Sit on a mat or bed, legs straight, arms at side. Recline so that the upper part of the body almost touches the mat, at the same time swinging the legs upward. Return to original position and repeat without any pause between the movements, rocking back and forth until slightly tired.

As you get stronger, clasp the hands behind the head. As a variation, rock with the knees bent, hands clasped below them.

Special Exercises for Reducing Flesh and

Strengthening the Abdominal Organs

(21) Lie flat on stomach, heels and toes together, hands stretched out in front. Fling head and arms upward, at the same time raising the legs, knees straight. Avoid straining.

(22) Same position, hands clasped on back, feet together. Roll from side to side.

(23) Lie flat on back, seize a bar (bed rail or rung of chair) just behind the head. Keeping the feet close together, raise the legs as high as possible, then swing them from side to side. As a variation, swing legs in a circle without flexing the knees.
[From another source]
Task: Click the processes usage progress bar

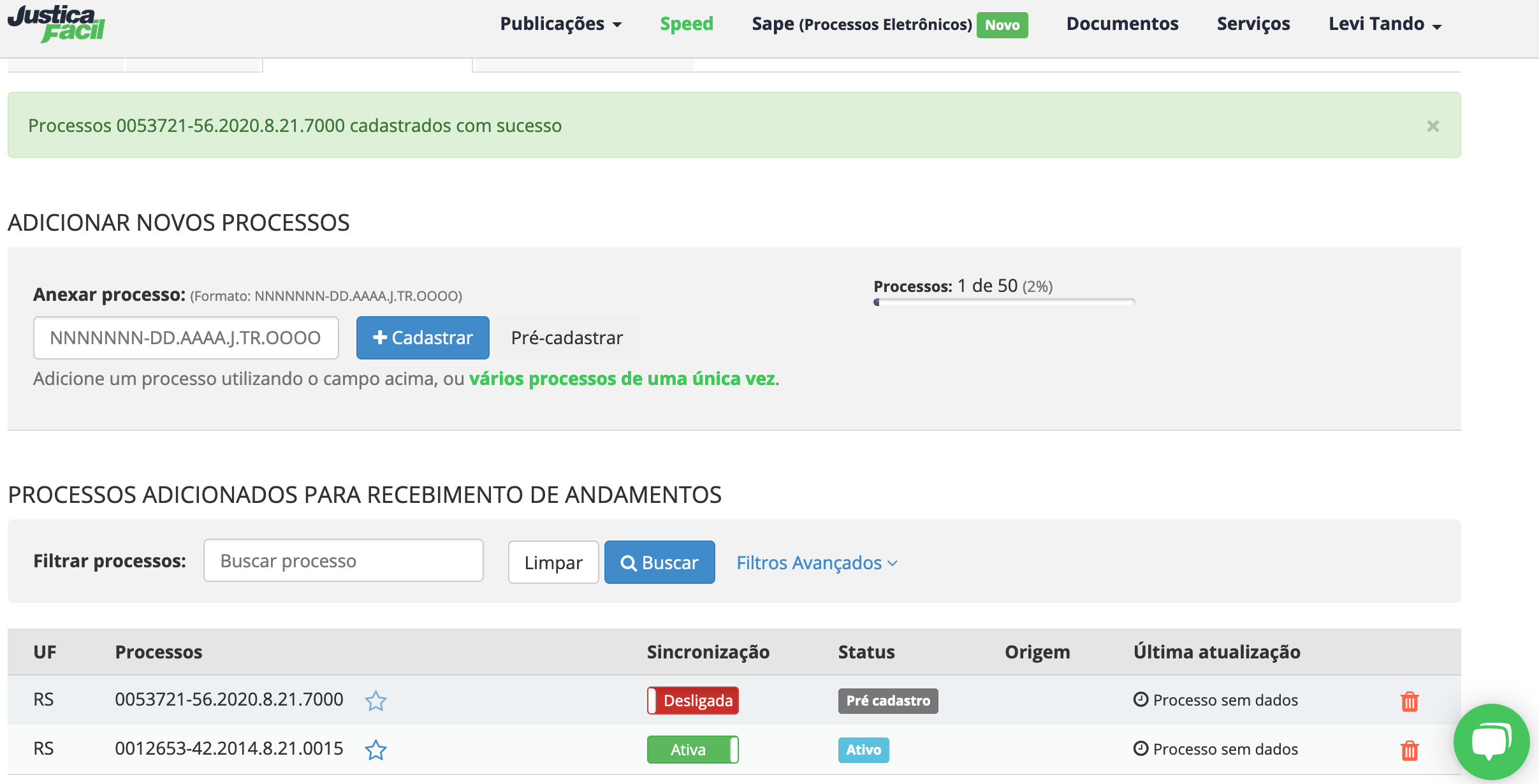Action: click(x=1003, y=302)
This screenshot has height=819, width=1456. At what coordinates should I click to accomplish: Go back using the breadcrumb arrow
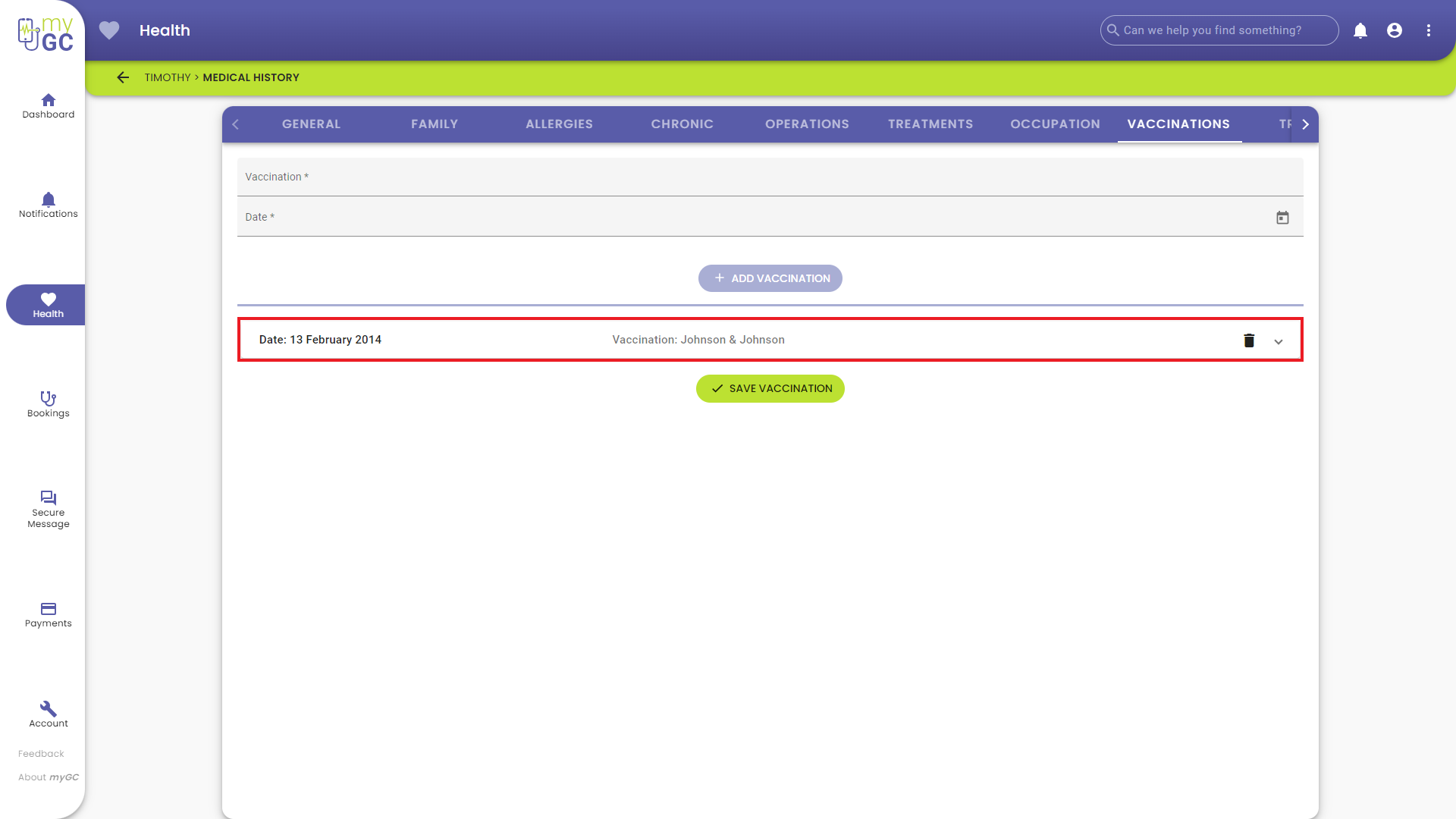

(24) Same position. Raise and lower the legs up and down without letting them touch the floor, keeping the knees straight.

(25) Lie flat on the back, fold the hands loosely across the stomach. Raise and lower the upper body without quite touching the floor.

(26) Stand erect, heels together, arms raised above the head. Bend forward and downward, endeavoring to place the palms of the hands on the floor in front of the body without flexing the knees. Return slowly to original position and repeat.